• _What the task asks_
Gather every line of the data below that contains the word "checkbox". Copy each of those lines unchanged, in the order they appear.
++++++++++
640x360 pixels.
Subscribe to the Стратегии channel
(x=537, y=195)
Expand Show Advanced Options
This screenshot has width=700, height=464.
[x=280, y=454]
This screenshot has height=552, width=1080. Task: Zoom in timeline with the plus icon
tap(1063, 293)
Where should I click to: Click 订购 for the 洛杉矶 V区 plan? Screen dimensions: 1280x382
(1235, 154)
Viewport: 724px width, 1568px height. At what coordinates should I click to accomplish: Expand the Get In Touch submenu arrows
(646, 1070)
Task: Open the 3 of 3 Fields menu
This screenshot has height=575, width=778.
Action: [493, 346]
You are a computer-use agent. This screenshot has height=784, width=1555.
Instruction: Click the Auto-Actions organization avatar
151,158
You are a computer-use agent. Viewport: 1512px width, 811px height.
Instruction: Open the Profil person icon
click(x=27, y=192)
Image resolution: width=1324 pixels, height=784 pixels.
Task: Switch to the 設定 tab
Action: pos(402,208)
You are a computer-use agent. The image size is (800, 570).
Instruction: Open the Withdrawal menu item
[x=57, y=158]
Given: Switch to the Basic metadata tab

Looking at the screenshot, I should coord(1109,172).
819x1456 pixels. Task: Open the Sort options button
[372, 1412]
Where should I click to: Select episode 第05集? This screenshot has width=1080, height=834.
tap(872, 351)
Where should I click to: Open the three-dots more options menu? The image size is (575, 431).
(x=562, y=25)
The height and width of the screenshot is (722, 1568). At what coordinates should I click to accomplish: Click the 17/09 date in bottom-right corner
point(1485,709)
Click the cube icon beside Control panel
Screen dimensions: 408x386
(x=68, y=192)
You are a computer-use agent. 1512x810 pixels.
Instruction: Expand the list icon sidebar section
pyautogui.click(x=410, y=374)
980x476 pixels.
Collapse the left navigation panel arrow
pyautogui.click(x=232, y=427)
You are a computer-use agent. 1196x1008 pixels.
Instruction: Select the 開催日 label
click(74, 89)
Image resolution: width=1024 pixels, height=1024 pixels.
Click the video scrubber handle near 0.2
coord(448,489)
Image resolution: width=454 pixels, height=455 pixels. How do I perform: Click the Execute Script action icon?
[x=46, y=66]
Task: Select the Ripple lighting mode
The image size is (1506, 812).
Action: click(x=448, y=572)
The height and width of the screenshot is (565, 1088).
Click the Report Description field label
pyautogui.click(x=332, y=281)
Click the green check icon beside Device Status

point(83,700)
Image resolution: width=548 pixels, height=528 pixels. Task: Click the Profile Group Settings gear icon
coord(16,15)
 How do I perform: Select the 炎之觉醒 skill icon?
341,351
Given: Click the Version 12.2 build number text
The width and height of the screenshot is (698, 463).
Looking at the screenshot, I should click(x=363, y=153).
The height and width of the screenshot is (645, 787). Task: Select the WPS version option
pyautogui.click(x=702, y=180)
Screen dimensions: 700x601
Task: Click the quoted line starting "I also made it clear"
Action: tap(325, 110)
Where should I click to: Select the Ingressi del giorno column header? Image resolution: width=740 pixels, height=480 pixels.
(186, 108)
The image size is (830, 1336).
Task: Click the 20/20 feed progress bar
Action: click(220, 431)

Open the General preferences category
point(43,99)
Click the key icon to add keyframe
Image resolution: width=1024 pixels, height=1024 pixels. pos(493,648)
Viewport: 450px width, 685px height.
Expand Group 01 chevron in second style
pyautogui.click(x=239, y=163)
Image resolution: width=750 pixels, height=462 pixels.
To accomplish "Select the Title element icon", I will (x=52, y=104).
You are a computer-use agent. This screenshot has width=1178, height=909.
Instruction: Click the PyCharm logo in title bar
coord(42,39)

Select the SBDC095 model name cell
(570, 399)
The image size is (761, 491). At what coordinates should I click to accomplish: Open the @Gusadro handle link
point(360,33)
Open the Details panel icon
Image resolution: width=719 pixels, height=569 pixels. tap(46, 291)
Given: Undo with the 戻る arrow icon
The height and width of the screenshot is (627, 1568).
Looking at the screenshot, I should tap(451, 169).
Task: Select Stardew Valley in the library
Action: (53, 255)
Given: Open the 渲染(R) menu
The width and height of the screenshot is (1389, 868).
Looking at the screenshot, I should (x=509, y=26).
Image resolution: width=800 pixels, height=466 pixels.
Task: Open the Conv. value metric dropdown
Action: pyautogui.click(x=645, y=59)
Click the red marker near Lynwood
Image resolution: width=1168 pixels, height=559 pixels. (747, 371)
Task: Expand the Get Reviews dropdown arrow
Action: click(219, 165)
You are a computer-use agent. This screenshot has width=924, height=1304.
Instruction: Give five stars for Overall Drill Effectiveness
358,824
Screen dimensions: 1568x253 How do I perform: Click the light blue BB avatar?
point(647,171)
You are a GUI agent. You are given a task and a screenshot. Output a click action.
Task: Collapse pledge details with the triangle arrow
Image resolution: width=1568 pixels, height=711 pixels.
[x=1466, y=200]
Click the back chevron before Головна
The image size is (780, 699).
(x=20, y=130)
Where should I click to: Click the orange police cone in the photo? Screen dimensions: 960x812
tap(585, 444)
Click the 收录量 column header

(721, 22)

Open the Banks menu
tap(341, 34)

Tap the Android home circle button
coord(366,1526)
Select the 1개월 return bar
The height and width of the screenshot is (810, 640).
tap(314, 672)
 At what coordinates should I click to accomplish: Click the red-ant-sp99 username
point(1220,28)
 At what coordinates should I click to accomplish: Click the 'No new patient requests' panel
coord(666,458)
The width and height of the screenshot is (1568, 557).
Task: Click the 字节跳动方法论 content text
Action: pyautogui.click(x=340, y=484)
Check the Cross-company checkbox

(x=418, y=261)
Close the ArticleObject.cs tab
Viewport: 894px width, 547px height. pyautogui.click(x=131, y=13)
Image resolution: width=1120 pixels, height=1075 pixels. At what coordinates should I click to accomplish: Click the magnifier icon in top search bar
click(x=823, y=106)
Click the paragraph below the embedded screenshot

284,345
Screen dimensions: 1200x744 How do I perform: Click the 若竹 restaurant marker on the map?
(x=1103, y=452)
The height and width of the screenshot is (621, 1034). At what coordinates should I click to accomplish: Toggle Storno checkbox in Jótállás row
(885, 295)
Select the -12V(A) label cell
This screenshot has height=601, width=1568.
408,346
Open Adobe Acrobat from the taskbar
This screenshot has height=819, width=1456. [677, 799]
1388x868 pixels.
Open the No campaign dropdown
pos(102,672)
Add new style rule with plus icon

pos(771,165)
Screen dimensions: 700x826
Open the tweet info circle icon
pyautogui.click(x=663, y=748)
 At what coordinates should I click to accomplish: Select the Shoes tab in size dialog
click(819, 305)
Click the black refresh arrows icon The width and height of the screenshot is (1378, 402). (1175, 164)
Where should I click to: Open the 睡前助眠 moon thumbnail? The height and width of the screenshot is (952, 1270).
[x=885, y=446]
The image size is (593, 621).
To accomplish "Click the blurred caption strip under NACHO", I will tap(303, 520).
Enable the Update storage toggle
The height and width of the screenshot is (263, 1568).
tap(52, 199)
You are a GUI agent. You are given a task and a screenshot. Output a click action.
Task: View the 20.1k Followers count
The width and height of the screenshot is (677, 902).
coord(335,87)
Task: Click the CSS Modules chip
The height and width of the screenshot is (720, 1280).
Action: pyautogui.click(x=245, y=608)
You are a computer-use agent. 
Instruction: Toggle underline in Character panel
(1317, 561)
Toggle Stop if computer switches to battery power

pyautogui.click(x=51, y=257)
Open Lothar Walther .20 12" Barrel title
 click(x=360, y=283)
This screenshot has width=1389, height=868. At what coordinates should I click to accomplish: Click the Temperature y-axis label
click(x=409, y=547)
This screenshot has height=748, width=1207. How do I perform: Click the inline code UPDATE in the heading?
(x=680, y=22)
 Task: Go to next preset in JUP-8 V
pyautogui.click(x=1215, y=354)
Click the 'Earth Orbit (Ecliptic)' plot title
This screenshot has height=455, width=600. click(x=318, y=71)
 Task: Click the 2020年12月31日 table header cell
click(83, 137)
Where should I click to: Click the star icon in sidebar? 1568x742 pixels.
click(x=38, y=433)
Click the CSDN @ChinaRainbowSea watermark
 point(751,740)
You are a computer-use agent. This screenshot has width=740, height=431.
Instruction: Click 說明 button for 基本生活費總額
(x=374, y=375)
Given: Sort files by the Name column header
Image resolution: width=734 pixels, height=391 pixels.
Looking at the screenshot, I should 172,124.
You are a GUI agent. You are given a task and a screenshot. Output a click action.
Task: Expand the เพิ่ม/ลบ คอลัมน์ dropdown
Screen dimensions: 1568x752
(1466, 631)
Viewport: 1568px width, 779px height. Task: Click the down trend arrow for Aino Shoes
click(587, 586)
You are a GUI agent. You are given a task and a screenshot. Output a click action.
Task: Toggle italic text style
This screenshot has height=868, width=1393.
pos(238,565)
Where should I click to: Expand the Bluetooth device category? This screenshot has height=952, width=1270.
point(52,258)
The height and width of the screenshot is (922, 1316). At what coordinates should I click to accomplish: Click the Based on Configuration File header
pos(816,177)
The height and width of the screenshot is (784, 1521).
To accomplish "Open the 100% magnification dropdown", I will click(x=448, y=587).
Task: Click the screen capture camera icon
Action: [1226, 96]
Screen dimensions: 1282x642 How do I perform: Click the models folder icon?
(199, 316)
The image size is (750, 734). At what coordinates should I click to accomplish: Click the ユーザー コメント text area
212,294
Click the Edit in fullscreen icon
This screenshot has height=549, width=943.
++++++++++
• _Reply_
Check the Cross-company checkbox
The height and width of the screenshot is (621, 1034). At what coordinates should I click to accomplish: Toggle Storno checkbox in Jótállás row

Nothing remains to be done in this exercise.